Afif contribui para a descrença, cada vez maior, na política, nos partidos e nas chamadas instituições democráticas do Brasil.
Carlos Giannazi
Para nós, que lutamos para que a política seja, em seu sentido grego, um instrumento para transformar as injustas estruturas que oprimem a vida da maioria da população, é inadmissível o acúmulo de cargos do vice-governador de São Paulo, Guilherme Afif Domingos, com o de ministro da Micro e Pequena Empresa.
A insistência de Afif em permanecer com um pé em cada canoa reforça o vale-tudo da política brasileira, no significado completo da expressão: fisiologismo, clientelismo, mandonismo, genrismo, coronelismo, nepotismo.
Essa perversa linhagem tem como finalidade apenas estar no poder e ocupar o máximo possível de espaços e cargos na administração pública, em proveito pessoal, partidário e econômico.
Ao surfar nesse rebaixamento da política brasileira, Afif contribui para a descrença, cada vez maior entre amplos setores da sociedade, na própria política, nos partidos e nas chamadas instituições democráticas do Brasil.

§ OBJETIVO A:
Reúna todas as linhas abaixo que contêm a palavra "Task", levando em conta maiúsculas e minúsculas.

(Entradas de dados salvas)
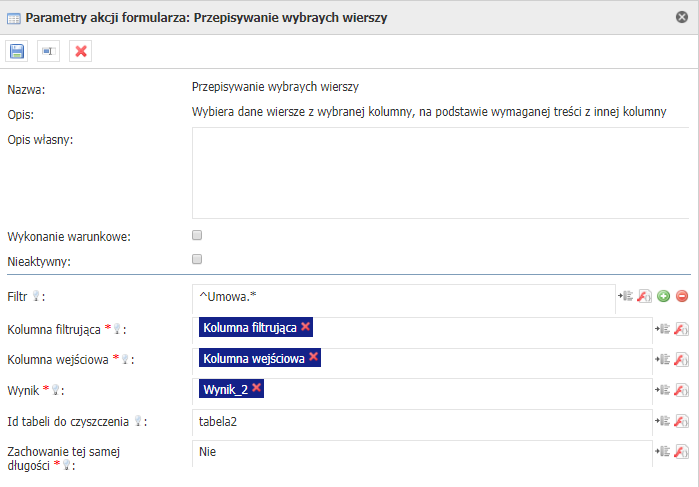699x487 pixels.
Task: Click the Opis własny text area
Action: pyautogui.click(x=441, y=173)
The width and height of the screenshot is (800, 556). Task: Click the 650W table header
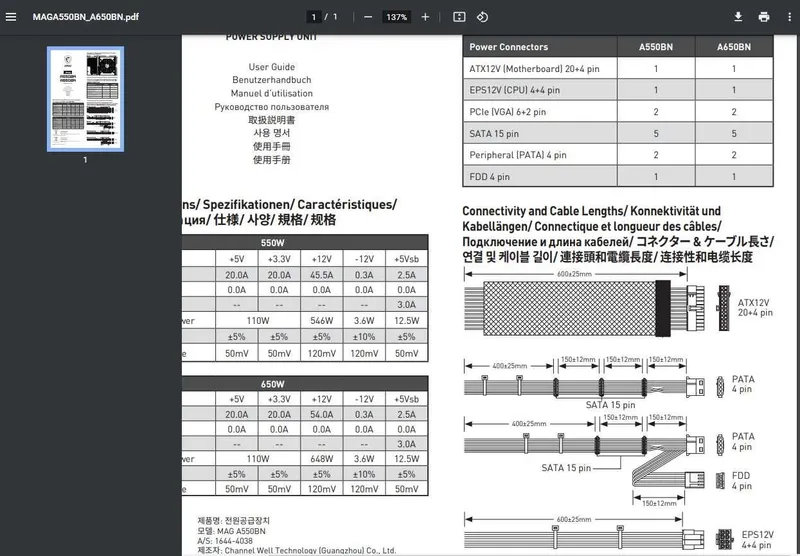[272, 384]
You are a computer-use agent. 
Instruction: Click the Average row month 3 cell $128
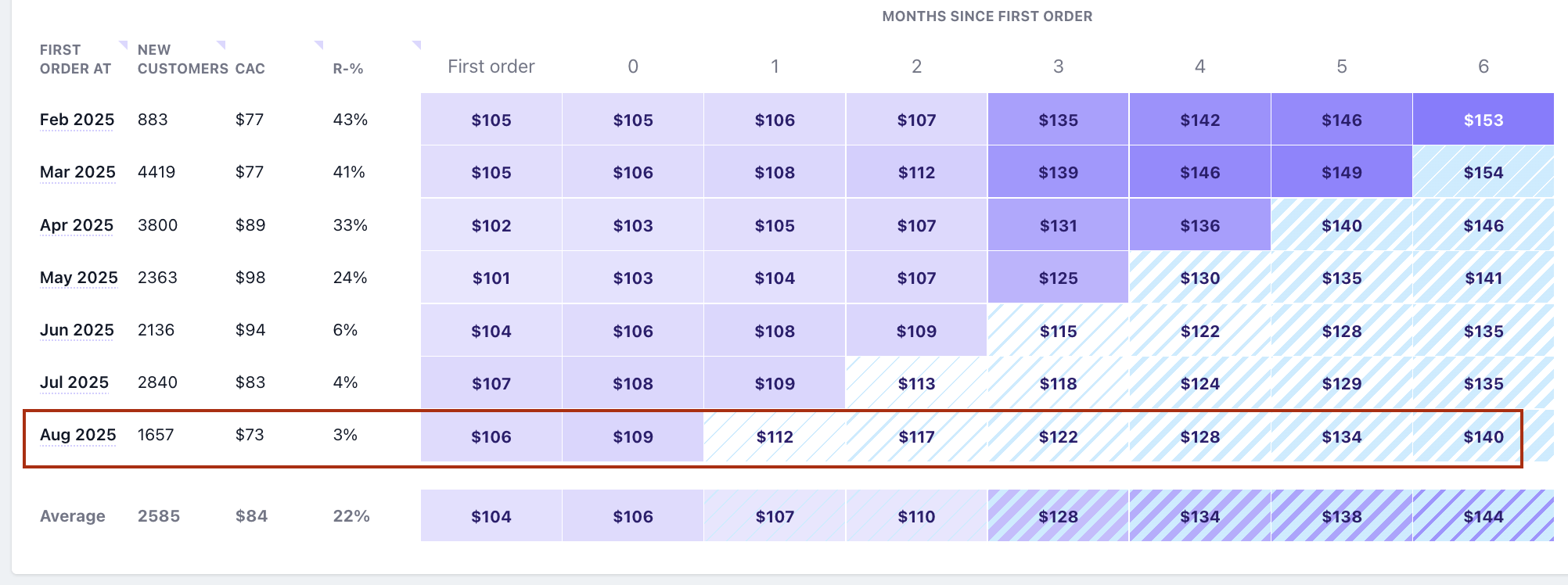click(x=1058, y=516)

§ OBJETIVO B:
Reescreva o texto sobre Afif de "Carlos Giannazi" até "partidário e econômico.", trocando "cargos" por "postos".

§ RESPOSTA DO EXERCÍCIO A:
Task: Click the Opis własny text area
The width and height of the screenshot is (800, 556). Task: Click the 650W table header

§ RESPOSTA DO EXERCÍCIO B:
Carlos Giannazi
Para nós, que lutamos para que a política seja, em seu sentido grego, um instrumento para transformar as injustas estruturas que oprimem a vida da maioria da população, é inadmissível o acúmulo de postos do vice-governador de São Paulo, Guilherme Afif Domingos, com o de ministro da Micro e Pequena Empresa.
A insistência de Afif em permanecer com um pé em cada canoa reforça o vale-tudo da política brasileira, no significado completo da expressão: fisiologismo, clientelismo, mandonismo, genrismo, coronelismo, nepotismo.
Essa perversa linhagem tem como finalidade apenas estar no poder e ocupar o máximo possível de espaços e postos na administração pública, em proveito pessoal, partidário e econômico.